▶ _EXCERPTED PASSAGE_
** START **

# Newbies Start Here



## dutchie (14 February 2008)

G'day all

I would like to start this thread for the benefit of all newbies starting off on the fascinating and mesmerizing world of trading/investing.

I would encourage all experienced traders/investors to add *one* piece of advice/tip to this thread.

I will start the ball rolling with the following:

Don't buy any course/software etc until you know from your own research what you want - this should take at least one year of researching the internet using free sources of education - forums like this one etc.

Then don't buy any courses!!!(other than the 1% good ones).

Good luck newbies!

Cheers 

Dutchie


----------



## sam76 (14 February 2008)

Never blindly trust what is written on a forum.

DYOR = Do Your Own Research

However, saying that, Aussie Stock Forums is *the *most reliable forum on the net.


----------



## prawn_86 (14 February 2008)

Ask as many questions as you can. Which comes back to DYOR.

Take it slowly, and *dont start off investing what you cannot afford to lose*


----------



## MichaelD (14 February 2008)

Learn to simply accept that you will be WRONG about trades a lot of the time and just get out when you're wrong.

"I never met a large loss that wasn't a small loss to begin with" - innumerable successful traders.


----------



## doctorj (14 February 2008)

This thread is going to quickly become cliche city   Just remember that often, cliches are cliches for a good reason.

My piece of advice is to never confuse bulls for brains and realise that beyond a point, the profitability of any single trade comes down to pure chance.  To become (or stay) profitable over the sum of many trades/markets/years you will need to have the proper risk management framework in place.  *Being profitable early on, alone, does not vindicate your strategy* and the idea that 'massive losses won't happen to me' is foolish and you will be found out sooner or later.  Extreme profits can never come without commensurate risk - no matter the reputation of some supposed sages here at ASF and elsewhere.

** END **

Records from a dataset:

** START **

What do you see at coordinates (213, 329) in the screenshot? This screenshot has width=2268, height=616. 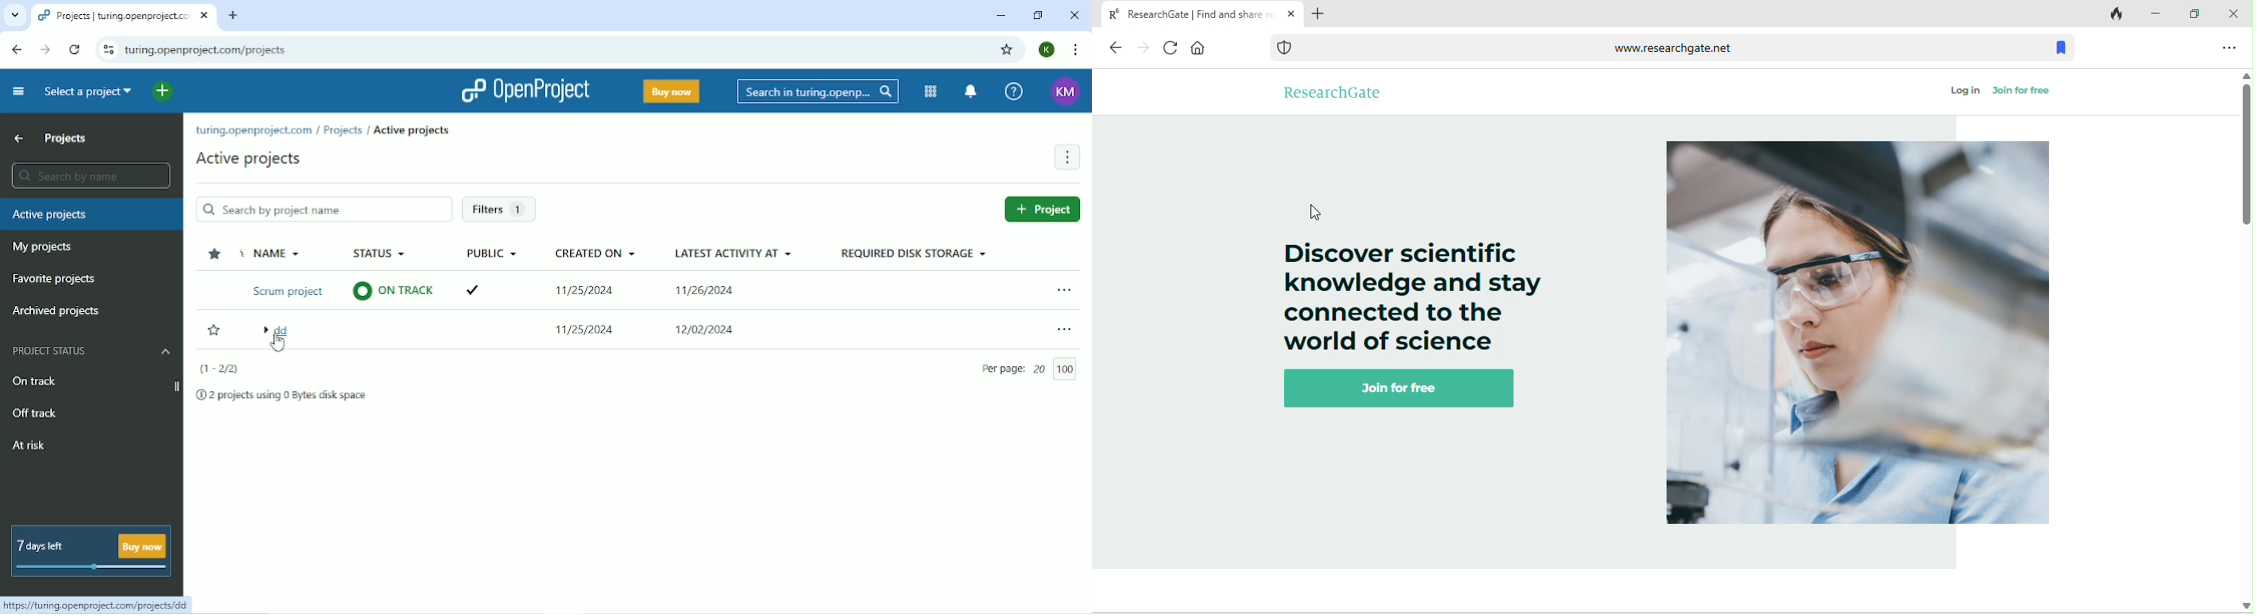 I see `Add to favorites` at bounding box center [213, 329].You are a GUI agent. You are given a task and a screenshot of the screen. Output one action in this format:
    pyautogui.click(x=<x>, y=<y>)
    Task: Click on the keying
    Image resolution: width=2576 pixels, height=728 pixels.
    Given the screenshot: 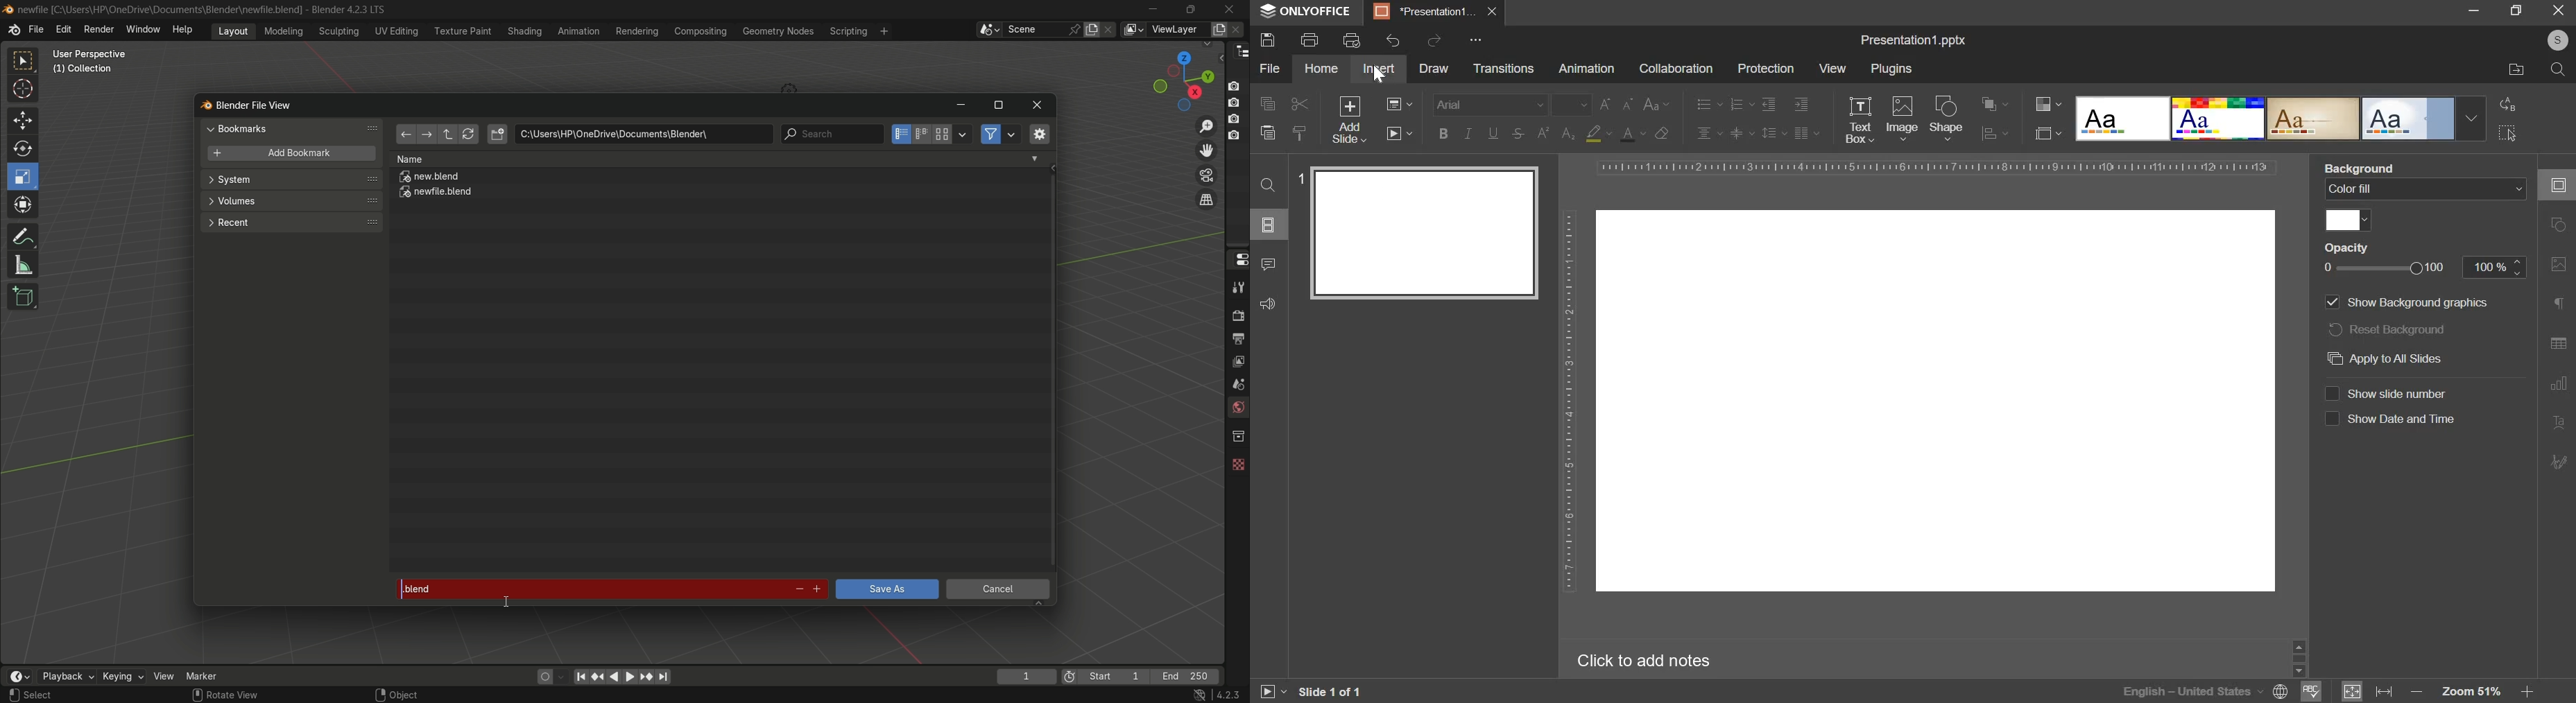 What is the action you would take?
    pyautogui.click(x=122, y=678)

** END **

▶ _AIM OF THE EXERCISE_
Copy the part of the newbies thread starting with "Ask as many" and going on through "when you're wrong.", swapping "slowly" for "gradually". The records have nothing to do with this.

▶ _SOLUTION_
Ask as many questions as you can. Which comes back to DYOR.

Take it gradually, and *dont start off investing what you cannot afford to lose*


----------



## MichaelD (14 February 2008)

Learn to simply accept that you will be WRONG about trades a lot of the time and just get out when you're wrong.